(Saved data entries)
----------
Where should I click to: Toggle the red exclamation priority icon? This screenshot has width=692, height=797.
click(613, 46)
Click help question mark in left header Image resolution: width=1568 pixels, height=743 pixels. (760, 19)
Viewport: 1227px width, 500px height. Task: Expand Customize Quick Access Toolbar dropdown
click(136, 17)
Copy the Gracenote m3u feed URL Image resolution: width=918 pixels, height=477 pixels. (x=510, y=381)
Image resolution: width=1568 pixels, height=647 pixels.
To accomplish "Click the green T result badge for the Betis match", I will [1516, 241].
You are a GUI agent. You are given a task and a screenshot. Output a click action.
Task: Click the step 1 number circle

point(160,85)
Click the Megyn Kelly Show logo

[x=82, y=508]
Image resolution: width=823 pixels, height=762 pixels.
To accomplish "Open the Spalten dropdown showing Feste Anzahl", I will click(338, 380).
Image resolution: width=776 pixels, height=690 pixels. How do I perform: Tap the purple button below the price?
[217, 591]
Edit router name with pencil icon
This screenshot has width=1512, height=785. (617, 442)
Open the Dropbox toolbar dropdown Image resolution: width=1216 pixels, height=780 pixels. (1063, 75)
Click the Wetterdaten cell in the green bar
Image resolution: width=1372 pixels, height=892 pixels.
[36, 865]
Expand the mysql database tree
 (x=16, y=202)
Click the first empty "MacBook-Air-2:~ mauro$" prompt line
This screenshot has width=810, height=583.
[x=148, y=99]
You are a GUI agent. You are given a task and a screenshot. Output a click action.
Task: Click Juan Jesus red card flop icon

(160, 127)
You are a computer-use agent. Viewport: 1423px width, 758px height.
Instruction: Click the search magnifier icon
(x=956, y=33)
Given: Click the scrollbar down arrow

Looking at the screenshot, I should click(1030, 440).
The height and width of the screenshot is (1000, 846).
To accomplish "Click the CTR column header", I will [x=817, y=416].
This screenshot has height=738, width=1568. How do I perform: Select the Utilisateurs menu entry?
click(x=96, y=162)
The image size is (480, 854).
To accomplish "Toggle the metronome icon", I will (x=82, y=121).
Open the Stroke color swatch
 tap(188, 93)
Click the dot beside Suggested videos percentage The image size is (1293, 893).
----------
Exactly the lines from the one containing "Task: Click Juan Jesus red card flop icon" through the end of the records above are to be printed, and no others.

*Output for this exercise:*
Task: Click Juan Jesus red card flop icon

(160, 127)
You are a computer-use agent. Viewport: 1423px width, 758px height.
Instruction: Click the search magnifier icon
(x=956, y=33)
Given: Click the scrollbar down arrow

Looking at the screenshot, I should click(1030, 440).
The height and width of the screenshot is (1000, 846).
To accomplish "Click the CTR column header", I will [x=817, y=416].
This screenshot has height=738, width=1568. How do I perform: Select the Utilisateurs menu entry?
click(x=96, y=162)
The image size is (480, 854).
To accomplish "Toggle the metronome icon", I will (x=82, y=121).
Open the Stroke color swatch
 tap(188, 93)
Click the dot beside Suggested videos percentage The image size is (1293, 893).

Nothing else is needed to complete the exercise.